§ TASK DETAILS
The material below includes pictures; leave them out and return only the lines between the line containing "Click the email envelope icon" and the line containing "Open Elon Musk's rocket profile avatar", inclusive, word for word.

§ RECORDS FOR PROCESSING

· · · ·

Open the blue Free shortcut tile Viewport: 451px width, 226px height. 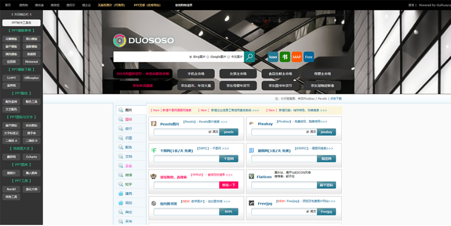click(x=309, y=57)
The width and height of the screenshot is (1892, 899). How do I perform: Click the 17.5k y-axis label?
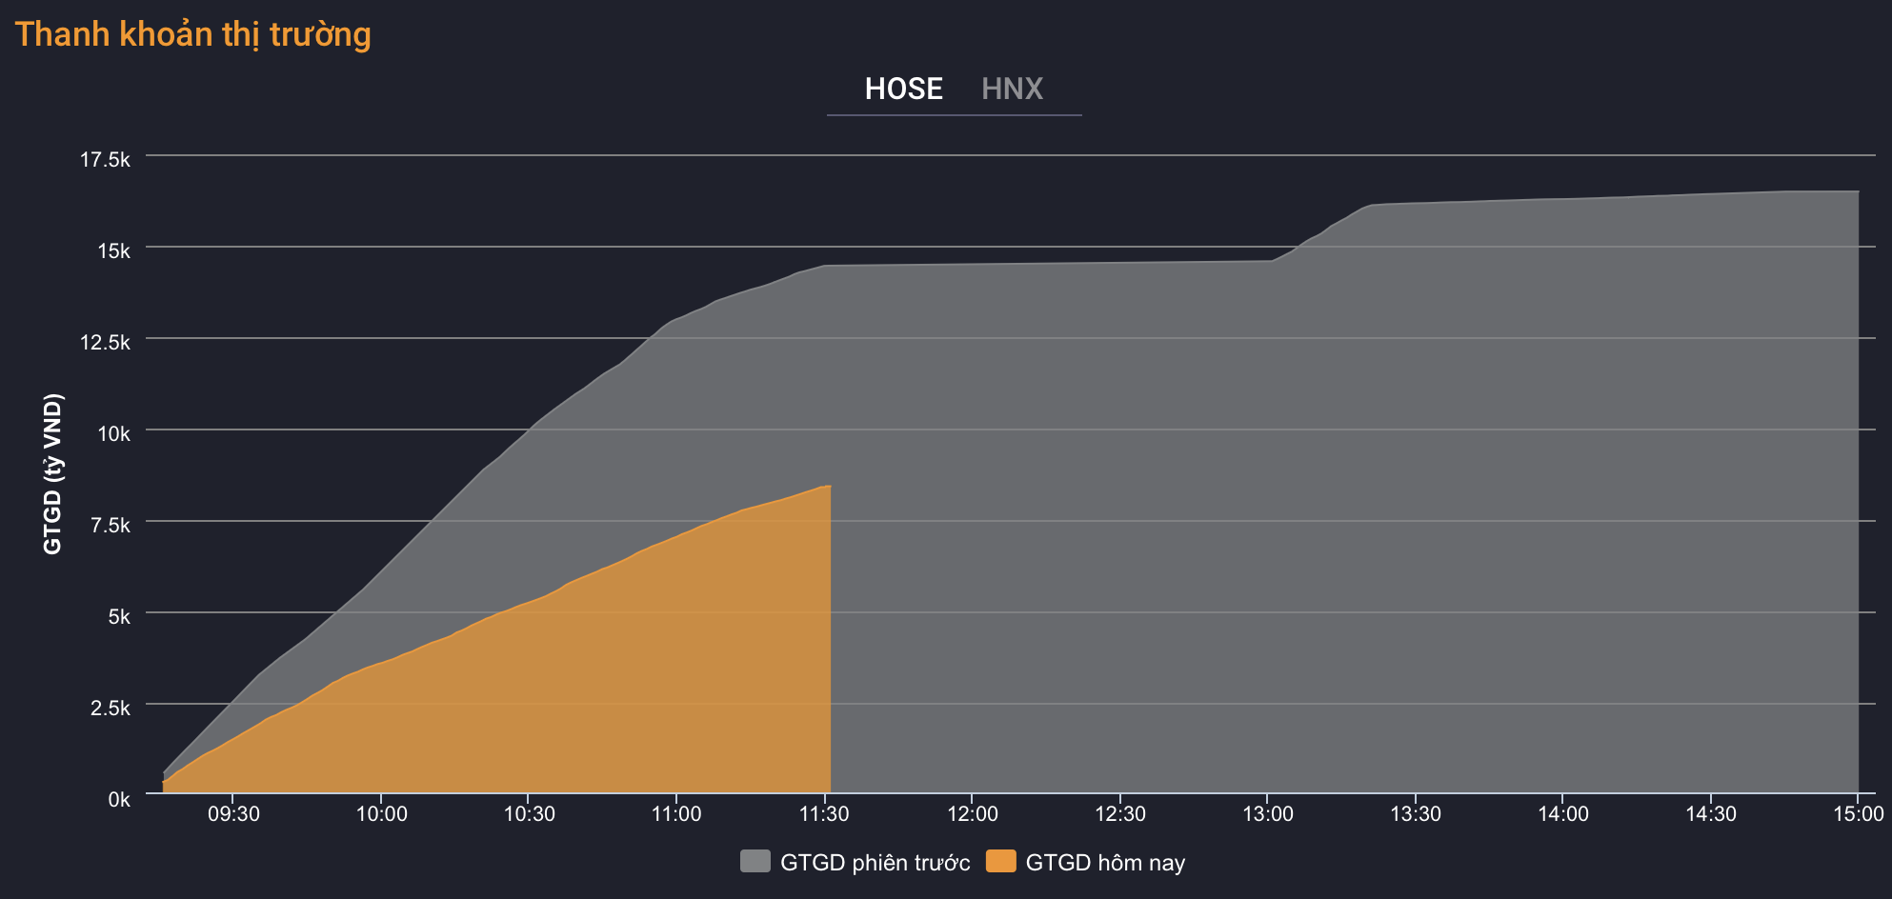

· · · ·

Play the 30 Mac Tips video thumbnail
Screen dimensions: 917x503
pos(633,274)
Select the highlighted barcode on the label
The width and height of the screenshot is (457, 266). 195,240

· · · ·

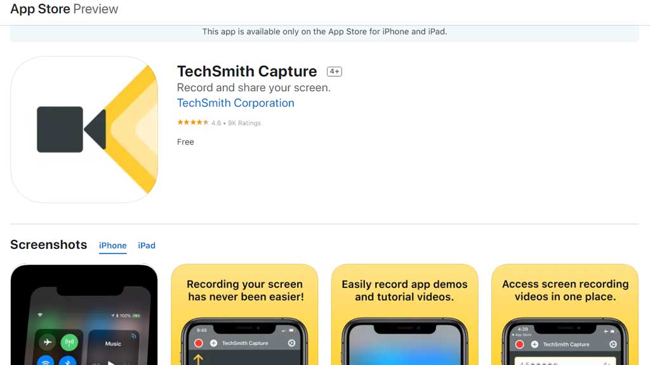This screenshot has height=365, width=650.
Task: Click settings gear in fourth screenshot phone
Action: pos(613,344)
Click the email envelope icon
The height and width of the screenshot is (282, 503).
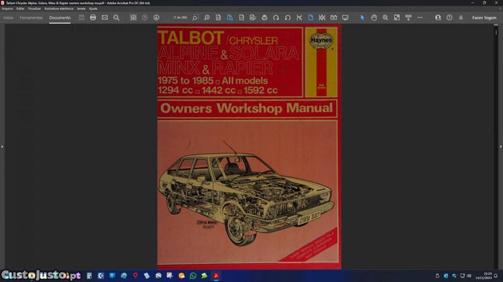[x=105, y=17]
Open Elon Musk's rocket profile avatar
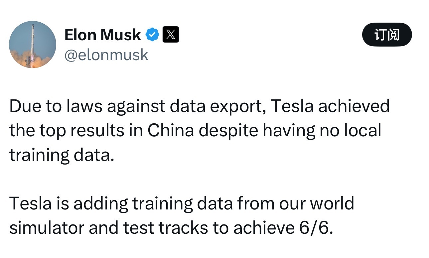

· · · ·

§ RESULT FOR THIS EXERCISE
Click the email envelope icon
The height and width of the screenshot is (282, 503).
[x=105, y=17]
Open Elon Musk's rocket profile avatar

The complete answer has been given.